農業DXとは?農業DXを推進するポイントやDX事例を徹底解説

第一次産業である「農業」と「AI・IoT・ロボットなどのデジタル技術」を結び付けた農業DXの取り組みが始まっています。

私たちにとって「食べること」は生きていくうえで欠かせないことです。

今後、安定した食料供給を続けていくためにも、生産・流通・小売り・消費者・行政といった農業にかかわる全てをデジタル化していくことが重要だと言われています。

今回の記事では、「農業DXとは?」「農業DX構想とは?」「農業DXの現状と課題」「農業DXの推進ポイント」について詳しく解説していきます。

課題解決に向けた農業DX事例も併せて紹介していきますので、ぜひ参考にしてください。

農業の課題と立ち向かう農業DXとは?

農業DXとは、農業の生産性だけでなく、流通や小売り・消費者など、農業にかかわる全てに対し、AIやIoTなどのデジタル技術を活用して、食の安定供給を目指す取り組みを指します。

例えば、従事者の高齢化が進み、後継者不足が課題となっている生産現場では、ロボットや自動運転技術を搭載した農業機械などを利用することで、少人数でも大規模な農場運営が可能です。

また作付けや収穫時期は、長年の経験に基づいて行われてきましたが、さまざまなデータを集めて可視化、AIによる予測を活用することで、生産性の向上が期待できます。

世界的に気候変動が進み、農作物の収穫量が減ってしまうことが懸念されています。

日本でも食料自給率を上げるためのデジタル化推進が必要とされており、なかでもロボットやAI、IoTなどの技術を活用したスマート農業への注目は高まっています。

農林水産省発表の農業DX構想とは?

農林水産省でも農業のDX化を推進しています。

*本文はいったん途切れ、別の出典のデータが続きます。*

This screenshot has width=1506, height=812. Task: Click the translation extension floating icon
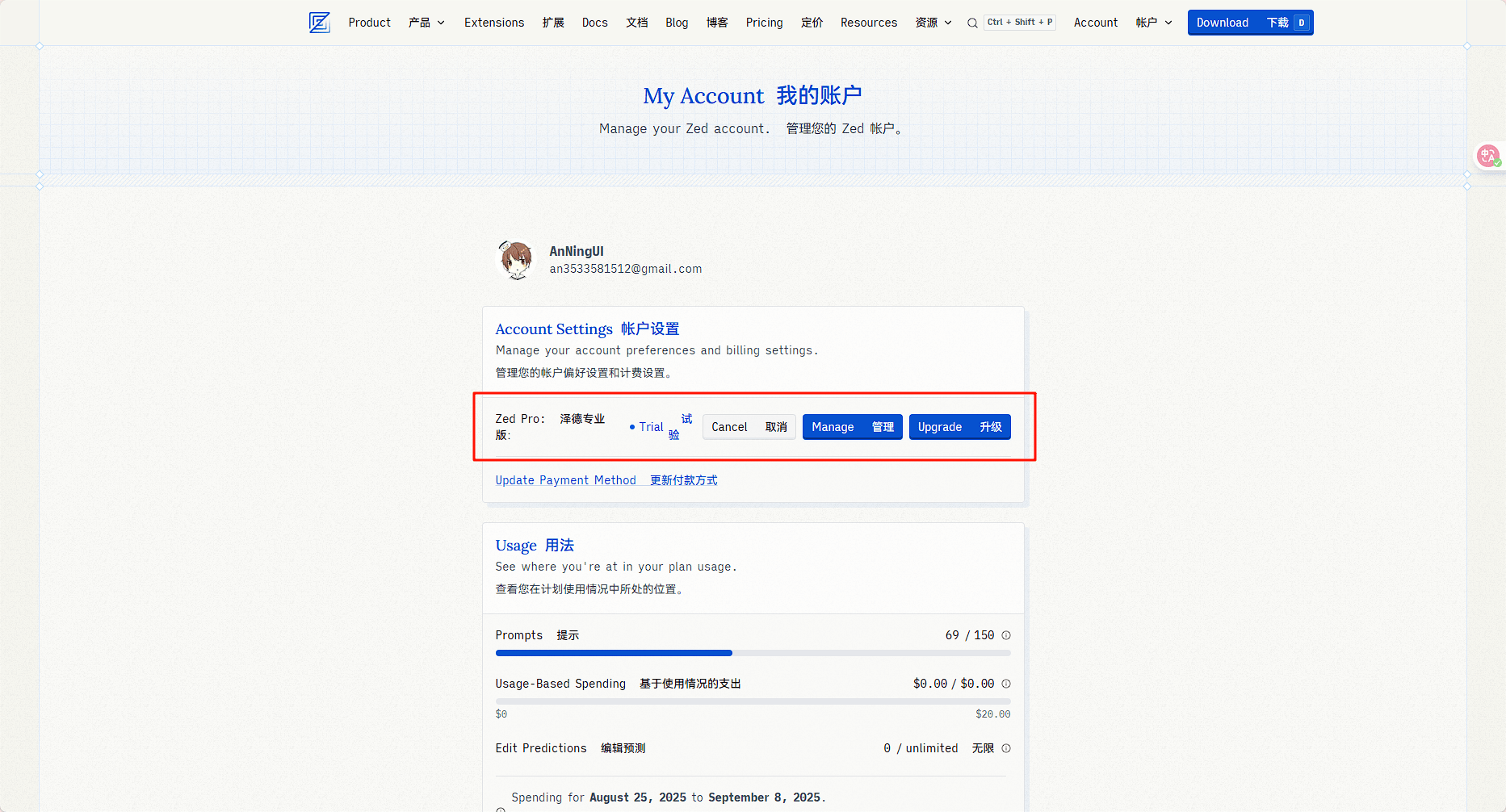point(1487,156)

それが「農業DX構想」です。

農業DXの目的と意義は「デジタル技術を活用して効率の高い営農を実行しつつ、消費者ニーズをデータで捉え、消費者が価値を実感できる形で農産物・食品を提供していく農業の実現」です。

日本の食を支える農業者は、7割が65歳以上だと言われています。

そして彼らの培っていた農業を引き継ぐ人材の確保には至っていません。

つまりこのままでは食料の生産量が落ち、私たち消費者が必要としている供給量が得られず、食糧不足を引き起こしかねない状況なのです。

この問題を解決するために、デジタル技術の力を活用するのが「農業DX構想」です。

わかりやすく言うと、デジタル技術を導入することで、少ない人でも農業生産性を高めていく、それが農林水産省が目指している農業DXになります。

日本が直面している農業DXの現状

もちろん、すでにこの農業DXを取り入れているところはあります。

2023年2月に発表された「DX白書2023」によると、農業・林業でDXを実施していると答えた企業は45.4%に上っています。

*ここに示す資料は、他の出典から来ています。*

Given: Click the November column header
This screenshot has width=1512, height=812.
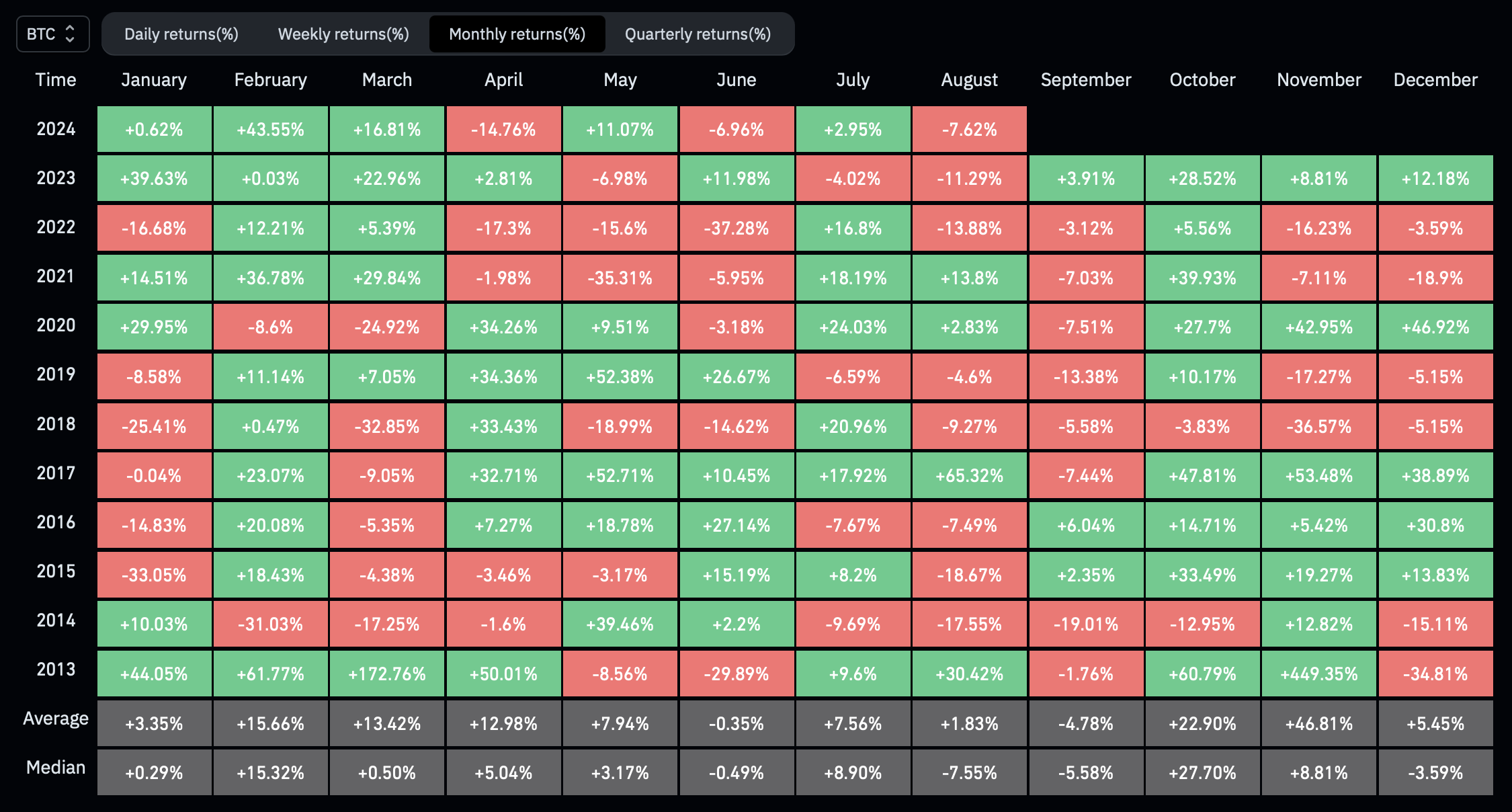Looking at the screenshot, I should click(1319, 80).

この数字はほかの業種と比べても高く、農業従事者はDX化について強い関心を持っているといっても過言ではありません。

では具体的に、どこで、どのくらい進んでいるのか解説していきます。

日本の農業DXの現状①生産現場

生産現場で進められているのが「スマート農業実証プロジェクト」で、全国148地区で導入されています。

具体的には、遠隔操作や自動走行を装備した農業機械やドローンを使った農業実証実験の実施です。

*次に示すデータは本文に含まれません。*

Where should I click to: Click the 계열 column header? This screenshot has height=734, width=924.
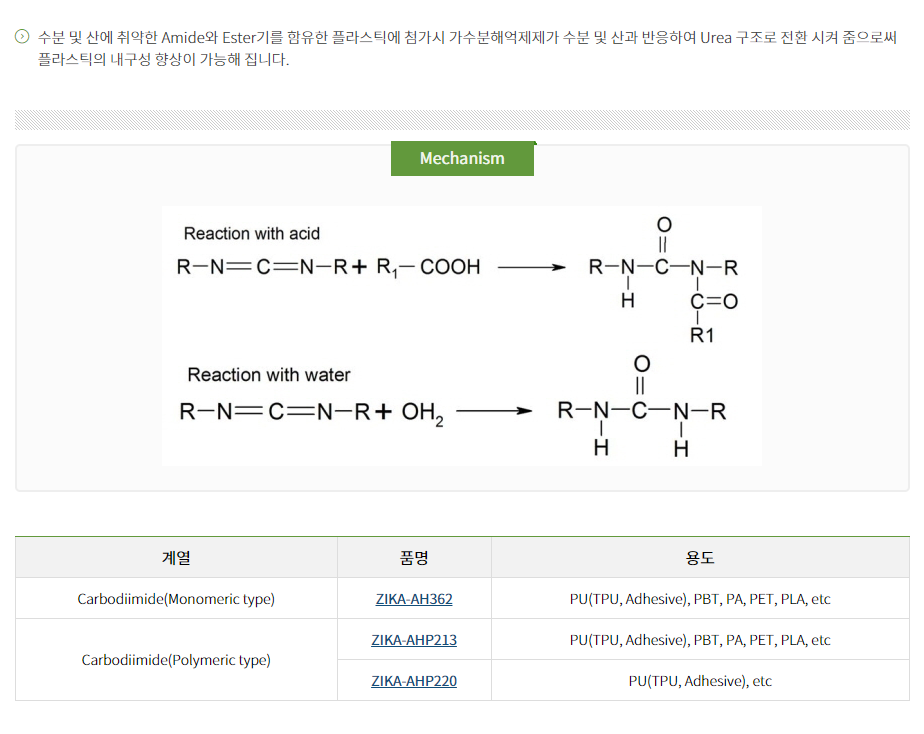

農薬散布をドローンで行い、時期を迎えた作物は自動収穫ロボットで収穫、収穫された作物の選果や箱詰めを別のロボットが担う、今まで属人的な生産体制だった農業を、少ない人数でもまわせるような取り組みが試験的に導入されています。

日本の農業DXの現状②農村地域

農村地域で行われているのは、地方と都市を結ぶ人材のプラットフォームです。

農業に興味があったり、農村地域へ行ってみたい若者と、人手不足に悩む農村をマッチングアプリでつなぎ、“お手伝い”してもらうサービス「おてつたび(株式会社おてつたび)」は、利用者が増えつつあります。

また農林水産省が公開している「INACOME(農林水産省)」は、後継者不足に悩む農家の事業継承プラットフォームとしてさまざまな取り組みをしています。

日本の農業DXの現状③流通・消費

消費に関しては、農業者と消費者が直接やり取りして販売・購入できる通販サイトへの取り組みが進められています。

例えば「食べチョク(株式会社ビビットガーデン)」は、市場やスーパーを介さずに直接生産者から消費者へ届く仕組みで、収穫から最短で24時間以内に鮮度のいい食材が届くサービスとして人気です。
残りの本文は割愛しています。